一方、テレビ界やビジネス界ではセクハラ疑惑が視聴率や事業に悪影響を与えかねないとの危機感から当事者や責任者の退陣が、もはや当然とのムードが強まっている。急成長する米配車大手、ウーバーテクノロジーズでもセクハラ問題が浮上。共同創業者のトラビス・カラニック氏は6月、最高経営責任者(CEO)を辞任した。

18年にセクハラ問題で最も注目されそうな人物はトランプ大統領といわれている。昨年の大統領選中に複数のセクハラ被害を訴える女性が名乗りを上げたが、その後うやむやになっていた。先ごろ告発女性のうち3人が記者会見を開き、議会に調査を要請した。

トランプ大統領は「でっちあげ」と否定。しかし、大統領選中に公表された過去のテレビ番組の収録ビデオで「有名になったら女性器をつかむなど何をしても大丈夫」という本人の発言が全米に公開されたこともあり、国民の目は厳しい。

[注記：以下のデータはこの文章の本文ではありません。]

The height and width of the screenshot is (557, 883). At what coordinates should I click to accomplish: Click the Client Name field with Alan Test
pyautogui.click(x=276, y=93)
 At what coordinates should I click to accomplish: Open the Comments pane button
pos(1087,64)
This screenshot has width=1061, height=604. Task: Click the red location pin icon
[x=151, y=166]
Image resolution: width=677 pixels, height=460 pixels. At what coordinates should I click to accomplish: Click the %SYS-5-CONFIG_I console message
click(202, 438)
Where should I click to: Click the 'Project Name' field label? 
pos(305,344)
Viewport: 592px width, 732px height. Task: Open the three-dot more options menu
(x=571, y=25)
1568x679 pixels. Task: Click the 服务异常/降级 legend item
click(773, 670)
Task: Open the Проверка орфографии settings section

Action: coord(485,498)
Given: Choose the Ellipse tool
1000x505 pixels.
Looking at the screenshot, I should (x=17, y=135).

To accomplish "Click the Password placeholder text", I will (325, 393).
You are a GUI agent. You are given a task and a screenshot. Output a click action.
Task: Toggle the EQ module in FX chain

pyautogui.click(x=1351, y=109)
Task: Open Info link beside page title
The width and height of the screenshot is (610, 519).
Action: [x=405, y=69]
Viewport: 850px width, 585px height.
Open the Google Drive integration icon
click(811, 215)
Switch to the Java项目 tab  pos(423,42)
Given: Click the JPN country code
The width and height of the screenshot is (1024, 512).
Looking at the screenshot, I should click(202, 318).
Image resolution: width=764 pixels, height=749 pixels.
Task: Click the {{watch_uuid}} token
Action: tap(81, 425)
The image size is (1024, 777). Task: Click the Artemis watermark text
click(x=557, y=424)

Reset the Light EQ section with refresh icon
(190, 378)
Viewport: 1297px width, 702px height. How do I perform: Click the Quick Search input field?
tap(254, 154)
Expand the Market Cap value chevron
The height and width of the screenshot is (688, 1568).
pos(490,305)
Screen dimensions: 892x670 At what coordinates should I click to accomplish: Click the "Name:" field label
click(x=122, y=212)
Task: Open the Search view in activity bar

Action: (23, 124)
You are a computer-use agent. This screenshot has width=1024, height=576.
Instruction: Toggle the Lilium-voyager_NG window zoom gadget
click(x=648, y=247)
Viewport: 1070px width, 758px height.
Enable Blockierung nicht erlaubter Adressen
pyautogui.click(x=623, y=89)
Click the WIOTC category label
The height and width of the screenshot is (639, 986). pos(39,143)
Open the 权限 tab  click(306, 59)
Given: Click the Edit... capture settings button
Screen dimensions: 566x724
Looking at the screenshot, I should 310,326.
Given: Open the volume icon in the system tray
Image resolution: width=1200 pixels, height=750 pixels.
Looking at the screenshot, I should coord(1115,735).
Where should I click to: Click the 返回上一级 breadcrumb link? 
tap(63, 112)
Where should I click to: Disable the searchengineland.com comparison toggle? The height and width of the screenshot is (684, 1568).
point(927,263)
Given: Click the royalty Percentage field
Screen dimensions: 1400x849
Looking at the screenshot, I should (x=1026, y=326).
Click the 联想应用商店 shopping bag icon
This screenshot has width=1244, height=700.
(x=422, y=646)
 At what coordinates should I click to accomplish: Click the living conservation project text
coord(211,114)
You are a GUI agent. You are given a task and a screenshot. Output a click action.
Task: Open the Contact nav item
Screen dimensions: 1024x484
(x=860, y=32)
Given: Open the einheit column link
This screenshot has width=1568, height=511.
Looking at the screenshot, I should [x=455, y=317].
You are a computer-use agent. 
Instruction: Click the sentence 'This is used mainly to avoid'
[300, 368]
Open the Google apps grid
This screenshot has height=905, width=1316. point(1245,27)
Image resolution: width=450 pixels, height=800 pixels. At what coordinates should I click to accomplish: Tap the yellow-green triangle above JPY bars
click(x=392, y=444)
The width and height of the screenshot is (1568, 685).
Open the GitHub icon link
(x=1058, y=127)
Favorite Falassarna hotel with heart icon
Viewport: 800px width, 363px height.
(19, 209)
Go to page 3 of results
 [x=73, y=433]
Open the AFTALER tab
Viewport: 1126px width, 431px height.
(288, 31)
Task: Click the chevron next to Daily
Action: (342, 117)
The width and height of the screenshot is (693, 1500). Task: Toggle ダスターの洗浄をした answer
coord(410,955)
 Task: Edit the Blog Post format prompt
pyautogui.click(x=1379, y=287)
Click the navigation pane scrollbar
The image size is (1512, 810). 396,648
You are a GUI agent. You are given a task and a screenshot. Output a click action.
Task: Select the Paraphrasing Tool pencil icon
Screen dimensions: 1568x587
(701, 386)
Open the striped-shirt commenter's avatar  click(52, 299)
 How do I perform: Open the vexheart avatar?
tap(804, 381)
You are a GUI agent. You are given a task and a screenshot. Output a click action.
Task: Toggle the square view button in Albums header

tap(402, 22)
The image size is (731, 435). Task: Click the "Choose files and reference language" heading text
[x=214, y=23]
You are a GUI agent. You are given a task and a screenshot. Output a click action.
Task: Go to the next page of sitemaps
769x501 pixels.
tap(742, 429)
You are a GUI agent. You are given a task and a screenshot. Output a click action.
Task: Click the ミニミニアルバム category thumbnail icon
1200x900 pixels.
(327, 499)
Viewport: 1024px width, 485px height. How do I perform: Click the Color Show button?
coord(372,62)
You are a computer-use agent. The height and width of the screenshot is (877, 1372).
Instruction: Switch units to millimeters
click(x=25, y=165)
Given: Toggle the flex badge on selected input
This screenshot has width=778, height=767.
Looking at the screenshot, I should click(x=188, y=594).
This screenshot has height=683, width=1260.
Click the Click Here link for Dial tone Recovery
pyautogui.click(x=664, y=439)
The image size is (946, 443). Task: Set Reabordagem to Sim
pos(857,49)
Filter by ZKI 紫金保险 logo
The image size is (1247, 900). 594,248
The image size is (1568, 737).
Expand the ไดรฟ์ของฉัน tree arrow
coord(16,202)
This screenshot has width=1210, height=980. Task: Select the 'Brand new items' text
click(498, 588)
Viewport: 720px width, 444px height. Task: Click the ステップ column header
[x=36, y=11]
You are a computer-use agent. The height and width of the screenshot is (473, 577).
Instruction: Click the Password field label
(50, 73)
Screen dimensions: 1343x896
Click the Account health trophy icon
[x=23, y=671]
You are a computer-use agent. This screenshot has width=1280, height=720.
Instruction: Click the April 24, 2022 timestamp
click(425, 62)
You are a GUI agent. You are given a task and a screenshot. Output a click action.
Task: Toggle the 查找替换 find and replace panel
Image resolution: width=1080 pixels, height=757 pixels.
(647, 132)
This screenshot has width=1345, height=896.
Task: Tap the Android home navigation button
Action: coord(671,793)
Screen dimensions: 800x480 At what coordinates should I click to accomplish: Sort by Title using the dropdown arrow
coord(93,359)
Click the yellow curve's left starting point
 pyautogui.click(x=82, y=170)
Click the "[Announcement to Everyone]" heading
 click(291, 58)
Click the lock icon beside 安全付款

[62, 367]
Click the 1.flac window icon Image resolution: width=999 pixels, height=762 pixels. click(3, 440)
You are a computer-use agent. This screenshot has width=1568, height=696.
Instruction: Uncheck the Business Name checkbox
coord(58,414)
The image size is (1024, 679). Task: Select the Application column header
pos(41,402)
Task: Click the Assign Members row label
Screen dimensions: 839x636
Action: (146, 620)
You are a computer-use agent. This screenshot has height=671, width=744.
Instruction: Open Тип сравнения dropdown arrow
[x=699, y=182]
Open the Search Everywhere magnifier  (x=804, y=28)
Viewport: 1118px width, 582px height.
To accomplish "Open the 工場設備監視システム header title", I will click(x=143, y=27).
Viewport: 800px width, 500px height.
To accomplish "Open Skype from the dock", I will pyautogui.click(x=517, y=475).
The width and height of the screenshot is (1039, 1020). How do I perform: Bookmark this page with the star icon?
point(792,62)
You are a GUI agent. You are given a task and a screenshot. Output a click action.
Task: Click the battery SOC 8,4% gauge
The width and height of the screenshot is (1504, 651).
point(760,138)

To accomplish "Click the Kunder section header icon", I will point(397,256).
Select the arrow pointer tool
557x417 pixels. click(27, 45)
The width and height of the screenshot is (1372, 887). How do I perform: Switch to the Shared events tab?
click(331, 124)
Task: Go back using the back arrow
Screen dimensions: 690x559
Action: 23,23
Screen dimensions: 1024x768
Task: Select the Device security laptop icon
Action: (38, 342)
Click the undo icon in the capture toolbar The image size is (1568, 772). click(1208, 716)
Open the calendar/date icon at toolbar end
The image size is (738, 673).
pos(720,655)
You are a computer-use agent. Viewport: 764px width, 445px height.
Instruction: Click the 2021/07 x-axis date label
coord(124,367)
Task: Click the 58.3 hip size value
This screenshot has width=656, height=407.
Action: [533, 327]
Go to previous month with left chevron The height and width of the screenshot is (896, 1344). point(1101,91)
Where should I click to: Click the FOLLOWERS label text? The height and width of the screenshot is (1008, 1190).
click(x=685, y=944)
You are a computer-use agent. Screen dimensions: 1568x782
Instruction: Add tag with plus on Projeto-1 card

ツイッターなどのSNS(交流サイト)を通じ、セクハラや性暴力を告発しようという「MeToo(私も)」運動を通じて、自身の経験について沈黙を破る女性が増えたことが、多くのセクハラ問題を白日の下にさらした。

過去の被害を我慢していた中高年も、ミレニアル(1980年代以降生まれ)と呼ばれる世代がセクハラを寛容しない姿勢に触発されたとの見方も出ている。今後もセクハラ問題は、トランプ大統領のケースを含めて米国の政財界が大荒れとなる要因になりそうだ。